Desses 236 óbitos toatais, 148 (71 residentes e 77 não residentes) ocorreram em Cabo Frio, 58 em São Pedro da Aldeia, 20 em Búzios, 7 em Arraial do Cabo, 2 em Iguaba Grande e 1 em Araruama. 

O DATASUS serve para nossa argumentação porque não se limita apenas a registrar números de óbitos. Apresenta-nos alguns dados socioeconômicos dessas pessoas mortas. A maioria (125 , 52%) é constituída de jovens com idade compreendida entre 20 e 29 anos (32%) e 15 a 19 anos (20%); são majoritariamente  homens; apenas 24 são mulheres; 131 (55%) foram considerados pretos ou pardos; brancos, 103; de 230 não se conseguiu descobrir a quantidade de anos de estudos; 183 são solteiros; 133 morreram em via pública, apenas 41 em hospital. 

Compreende-se que os dados não sejam muito precisos. Afinal estamos falando de homicídios. Mas o dado "cor" é muito revelador. Ninguém contesta que as pessoas de "cor" preta ou parda pertecem às classes mais exploradas economicamente e oprimidas socialmente.
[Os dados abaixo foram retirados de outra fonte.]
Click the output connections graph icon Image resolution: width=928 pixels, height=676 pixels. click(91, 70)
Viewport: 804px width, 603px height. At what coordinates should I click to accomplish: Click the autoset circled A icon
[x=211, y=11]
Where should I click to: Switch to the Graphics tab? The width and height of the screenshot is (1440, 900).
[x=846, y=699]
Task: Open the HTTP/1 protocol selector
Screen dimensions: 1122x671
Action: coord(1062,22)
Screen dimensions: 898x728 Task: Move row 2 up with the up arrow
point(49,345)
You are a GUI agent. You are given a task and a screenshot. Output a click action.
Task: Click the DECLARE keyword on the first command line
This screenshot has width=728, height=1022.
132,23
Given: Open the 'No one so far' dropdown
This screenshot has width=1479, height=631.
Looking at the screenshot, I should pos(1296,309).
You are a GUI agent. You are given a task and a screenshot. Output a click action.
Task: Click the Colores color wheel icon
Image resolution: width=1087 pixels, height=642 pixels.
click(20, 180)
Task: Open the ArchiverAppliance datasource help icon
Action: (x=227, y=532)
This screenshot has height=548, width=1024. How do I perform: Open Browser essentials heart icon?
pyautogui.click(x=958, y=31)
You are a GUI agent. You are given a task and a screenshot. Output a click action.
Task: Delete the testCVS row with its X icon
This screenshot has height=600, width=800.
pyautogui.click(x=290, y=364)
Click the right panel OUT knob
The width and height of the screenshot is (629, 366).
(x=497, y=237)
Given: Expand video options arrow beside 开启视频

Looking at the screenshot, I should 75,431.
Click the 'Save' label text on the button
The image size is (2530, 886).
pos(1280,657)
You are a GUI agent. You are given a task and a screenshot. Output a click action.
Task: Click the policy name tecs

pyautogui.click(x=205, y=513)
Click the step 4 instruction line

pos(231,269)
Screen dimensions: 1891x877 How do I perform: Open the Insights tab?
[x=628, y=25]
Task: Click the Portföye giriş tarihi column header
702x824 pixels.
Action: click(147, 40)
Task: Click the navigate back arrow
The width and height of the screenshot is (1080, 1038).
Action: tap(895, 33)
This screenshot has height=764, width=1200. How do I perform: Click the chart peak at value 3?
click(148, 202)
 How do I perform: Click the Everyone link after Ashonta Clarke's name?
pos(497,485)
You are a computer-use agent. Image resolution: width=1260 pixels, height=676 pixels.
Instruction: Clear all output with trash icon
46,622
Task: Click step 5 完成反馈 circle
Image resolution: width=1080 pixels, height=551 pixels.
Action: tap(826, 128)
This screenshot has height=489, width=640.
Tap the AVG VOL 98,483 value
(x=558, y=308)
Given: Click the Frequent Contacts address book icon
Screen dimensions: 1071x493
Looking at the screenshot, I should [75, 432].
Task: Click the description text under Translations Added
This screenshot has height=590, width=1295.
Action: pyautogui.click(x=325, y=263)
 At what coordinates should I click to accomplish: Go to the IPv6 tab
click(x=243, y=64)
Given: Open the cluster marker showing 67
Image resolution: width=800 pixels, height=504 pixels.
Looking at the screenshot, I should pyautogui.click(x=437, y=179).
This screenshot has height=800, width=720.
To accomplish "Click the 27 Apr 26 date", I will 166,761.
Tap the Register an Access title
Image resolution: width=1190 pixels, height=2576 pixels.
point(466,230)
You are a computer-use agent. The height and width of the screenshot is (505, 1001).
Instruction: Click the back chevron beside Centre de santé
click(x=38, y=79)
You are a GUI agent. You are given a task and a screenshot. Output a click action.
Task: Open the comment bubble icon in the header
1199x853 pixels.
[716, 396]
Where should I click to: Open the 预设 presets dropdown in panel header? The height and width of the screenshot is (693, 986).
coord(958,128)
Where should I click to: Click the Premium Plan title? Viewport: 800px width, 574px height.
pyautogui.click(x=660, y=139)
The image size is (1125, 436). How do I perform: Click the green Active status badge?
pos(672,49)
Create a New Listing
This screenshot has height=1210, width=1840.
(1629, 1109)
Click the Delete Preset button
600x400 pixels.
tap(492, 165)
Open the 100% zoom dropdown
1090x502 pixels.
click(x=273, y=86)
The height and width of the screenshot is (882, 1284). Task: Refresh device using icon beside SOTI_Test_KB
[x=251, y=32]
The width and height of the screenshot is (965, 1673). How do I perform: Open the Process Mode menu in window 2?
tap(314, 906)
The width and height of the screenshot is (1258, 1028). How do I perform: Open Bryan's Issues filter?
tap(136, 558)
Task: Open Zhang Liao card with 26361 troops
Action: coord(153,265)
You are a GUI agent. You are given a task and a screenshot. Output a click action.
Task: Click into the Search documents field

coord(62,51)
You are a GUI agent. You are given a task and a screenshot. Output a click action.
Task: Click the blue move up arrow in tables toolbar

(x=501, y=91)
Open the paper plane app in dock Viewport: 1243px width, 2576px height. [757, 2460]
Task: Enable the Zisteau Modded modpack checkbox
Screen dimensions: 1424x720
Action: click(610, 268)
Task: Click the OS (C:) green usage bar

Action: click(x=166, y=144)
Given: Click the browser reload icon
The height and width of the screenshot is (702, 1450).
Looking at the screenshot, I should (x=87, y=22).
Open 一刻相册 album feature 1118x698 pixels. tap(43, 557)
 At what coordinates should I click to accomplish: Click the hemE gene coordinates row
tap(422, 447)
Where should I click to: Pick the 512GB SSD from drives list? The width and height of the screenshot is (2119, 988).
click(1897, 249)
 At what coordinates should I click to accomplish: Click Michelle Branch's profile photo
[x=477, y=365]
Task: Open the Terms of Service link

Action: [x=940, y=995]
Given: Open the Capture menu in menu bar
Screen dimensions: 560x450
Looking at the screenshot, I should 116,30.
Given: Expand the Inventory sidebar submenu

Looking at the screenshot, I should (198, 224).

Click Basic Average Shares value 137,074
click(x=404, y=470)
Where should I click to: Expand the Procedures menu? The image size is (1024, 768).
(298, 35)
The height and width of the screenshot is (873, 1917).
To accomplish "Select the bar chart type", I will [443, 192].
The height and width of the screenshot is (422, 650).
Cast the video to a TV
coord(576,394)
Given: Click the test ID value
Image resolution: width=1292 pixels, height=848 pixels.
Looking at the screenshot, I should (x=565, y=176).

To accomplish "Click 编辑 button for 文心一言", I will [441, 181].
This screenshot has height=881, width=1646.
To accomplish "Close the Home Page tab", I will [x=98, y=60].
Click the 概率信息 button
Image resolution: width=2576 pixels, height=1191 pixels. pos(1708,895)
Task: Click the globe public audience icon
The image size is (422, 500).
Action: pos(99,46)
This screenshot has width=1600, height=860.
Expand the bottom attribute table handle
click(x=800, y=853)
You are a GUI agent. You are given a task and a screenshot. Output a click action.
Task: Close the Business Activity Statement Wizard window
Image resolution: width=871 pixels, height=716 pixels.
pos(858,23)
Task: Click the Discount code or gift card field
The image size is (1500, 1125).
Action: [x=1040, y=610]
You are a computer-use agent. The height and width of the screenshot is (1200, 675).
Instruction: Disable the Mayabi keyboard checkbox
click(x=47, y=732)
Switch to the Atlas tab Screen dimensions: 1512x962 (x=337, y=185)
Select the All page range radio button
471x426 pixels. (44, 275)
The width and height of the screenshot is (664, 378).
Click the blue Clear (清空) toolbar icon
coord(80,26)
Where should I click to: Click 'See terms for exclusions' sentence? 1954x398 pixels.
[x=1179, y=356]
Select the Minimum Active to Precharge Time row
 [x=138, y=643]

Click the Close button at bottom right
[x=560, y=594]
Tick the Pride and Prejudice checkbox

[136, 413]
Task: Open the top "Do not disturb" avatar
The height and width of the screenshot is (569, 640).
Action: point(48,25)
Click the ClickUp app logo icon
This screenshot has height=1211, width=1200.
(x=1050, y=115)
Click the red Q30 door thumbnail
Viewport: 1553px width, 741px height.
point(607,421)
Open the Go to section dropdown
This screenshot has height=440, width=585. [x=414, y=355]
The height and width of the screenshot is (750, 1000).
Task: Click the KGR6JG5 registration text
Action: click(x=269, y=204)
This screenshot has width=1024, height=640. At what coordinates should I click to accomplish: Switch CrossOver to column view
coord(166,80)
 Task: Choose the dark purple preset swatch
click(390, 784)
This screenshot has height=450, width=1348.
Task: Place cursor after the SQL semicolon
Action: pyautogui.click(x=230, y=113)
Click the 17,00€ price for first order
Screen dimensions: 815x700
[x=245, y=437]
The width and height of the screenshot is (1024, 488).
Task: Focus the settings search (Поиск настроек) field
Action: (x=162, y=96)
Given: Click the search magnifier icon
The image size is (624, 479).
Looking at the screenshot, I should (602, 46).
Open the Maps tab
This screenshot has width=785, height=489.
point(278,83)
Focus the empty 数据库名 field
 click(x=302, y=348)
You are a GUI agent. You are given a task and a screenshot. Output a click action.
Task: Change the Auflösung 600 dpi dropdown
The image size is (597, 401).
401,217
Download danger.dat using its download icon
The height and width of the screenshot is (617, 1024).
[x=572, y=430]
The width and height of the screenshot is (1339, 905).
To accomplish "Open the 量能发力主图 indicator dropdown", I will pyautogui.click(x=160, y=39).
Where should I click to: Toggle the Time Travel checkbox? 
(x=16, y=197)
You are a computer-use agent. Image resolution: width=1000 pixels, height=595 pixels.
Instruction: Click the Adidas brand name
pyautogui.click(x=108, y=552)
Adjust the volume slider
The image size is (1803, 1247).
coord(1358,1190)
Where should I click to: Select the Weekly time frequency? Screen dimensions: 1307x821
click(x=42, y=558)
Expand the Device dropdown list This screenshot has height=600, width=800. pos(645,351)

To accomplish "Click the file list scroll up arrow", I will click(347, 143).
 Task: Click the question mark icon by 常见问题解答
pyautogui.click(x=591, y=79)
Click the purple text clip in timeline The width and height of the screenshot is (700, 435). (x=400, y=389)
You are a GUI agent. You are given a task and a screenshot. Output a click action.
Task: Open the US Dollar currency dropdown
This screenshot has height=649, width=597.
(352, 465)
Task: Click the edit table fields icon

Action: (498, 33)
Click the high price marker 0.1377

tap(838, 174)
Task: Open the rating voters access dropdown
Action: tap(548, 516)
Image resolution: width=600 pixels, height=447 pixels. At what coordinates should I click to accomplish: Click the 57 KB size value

Provavelmente não temos doutores, ou pessoas com muitos estudos, já que a quantidade de anos de frequência escolar é ignorada. Se não bastasse isso, ainda teríamos testemunhos. Quem na Região dos Lagos não soube ou presenciou a ocorrência de mortes em vias públicas,  de jovens, de cor preta ou parda, com pouco ou nenhum estudo e pertencentes a família pobres?